__TESTO PROPOSTO__
══════════
Spicca fra tutte le iniziative, l'imponente impresa collettiva dei quadroni con Storie della vita del beato Carlo, varata ufficialmente nel 1602, iniziativa strettamente connessa con l'avvio del processo di canonizzazione di Carlo Borromeo, sostenuto sinergicamente dalle autorità religiose e civili milanesi, e appoggiato dalla monarchia spagnola, oltre che dal cardinale Federico; La loro vocazione scopertamente teatrale, sottolineata dalla veloce stesura pittorica "a guazzo" e dalle enormi dimensioni (misurano ciascuno m 6 x 4,75), affonda le sue radici nell'arte dei Sacri Monti e soprattutto nella lezione di Gaudenzio Ferrari, senza tuttavia trascurare sollecitazioni più moderne della pittura controriformata toscana e romana.
══════════
__SEZIONE DATI__
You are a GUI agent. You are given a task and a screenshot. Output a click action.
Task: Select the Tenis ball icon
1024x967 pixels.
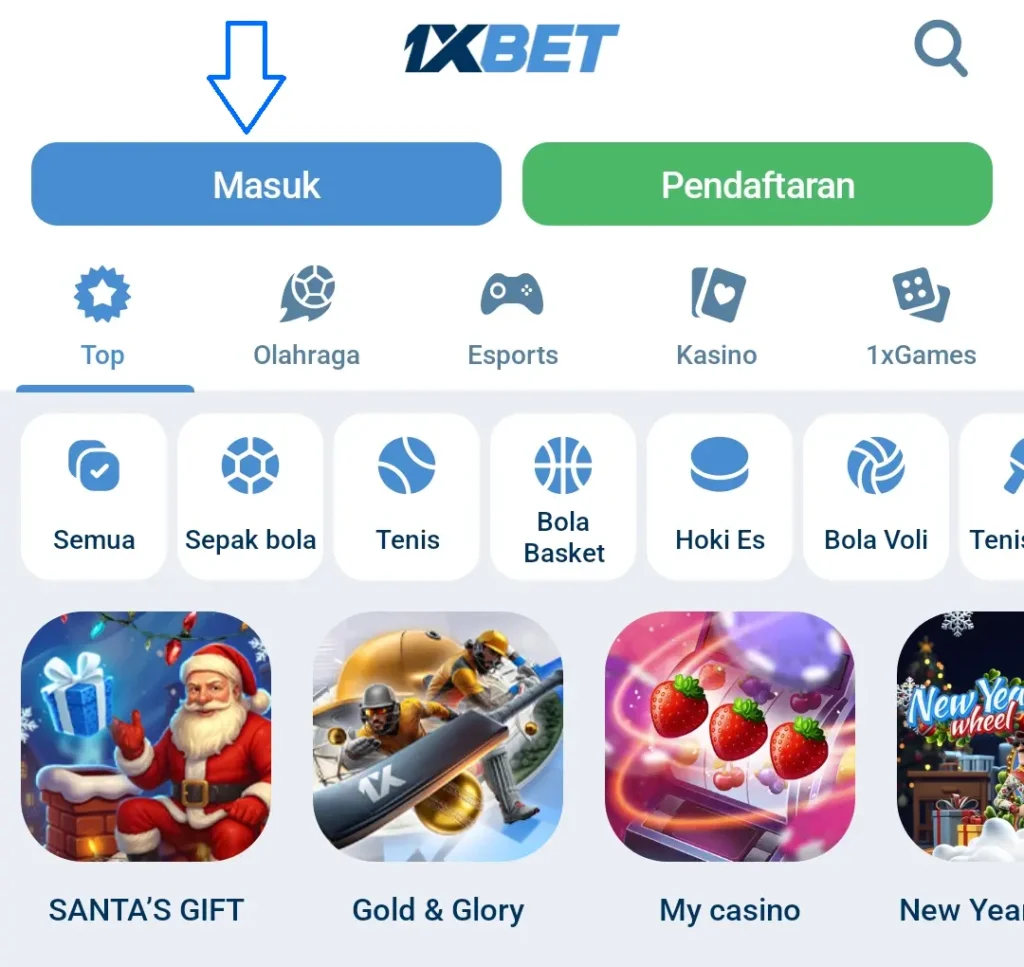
══════════
Prosegua il testo sui quadroni con le Storie della vita del beato Carlo, riprendendo subito dopo l'ultima frase riportata.

__RISPOSTA ALL'ESERCIZIO__
Anche l'esecuzione a ricamo, affidata a Pompeo Berluscone (per i fregi) e a Ludovica Antonia Pellegrina (per le parti figurate), è un esempio di assoluta eccellenza del primato europeo conquistato dalle botteghe artigiane milanesi sullo scorcio del Cinquecento e nei primi decenni del Seicento nel settore delle arti suntuarie, dalle stoffe ai ricami, alle armi ageminate, alle oreficerie, alle lavorazioni delle gemme, dei cristalli, dei cammei e delle pietre dure. Presentato per la prima volta in Duomo il 4 novembre del 1610, è il secondo ciclo carliano, dedicato non più alla Vita, ma ai Miracoli del santo. Eseguito interamente entro il 1610, si compone di ventiquattro dipinti a tempera, di dimensioni inferiori ai quadroni della Vita, ma sempre considerevoli. Vi presero parte, con sei dipinti ciascuno, il Cerano, Giulio Cesare Procaccini e il Duchino, affiancati da maestri minori, il fiorentino Alessandro Vaiani, il fiammingo Giorgio Noyers, e Carlo Buzzi, quest'ultimo già coinvolto nel ciclo precedente.
Il 4 novembre del 1610 la Scuola o Università degli Orefici di Milano, presieduta da Eliseo Magoria, faceva dono alla Fabbrica del Duomo della statua argentea di San Carlo (oggi presso il Museo del Duomo), con l'impegno di esporla sulla tomba negli anniversari della canonizzazione e nelle principali feste religiose. La monumentale scultura, alta oltre due metri, arricchita da perle, pietre preziose, cristalli, era stata eseguita su modello dello scultore Giovan Andrea Biffi, da un gruppo di argentieri coordinato dal Magoria.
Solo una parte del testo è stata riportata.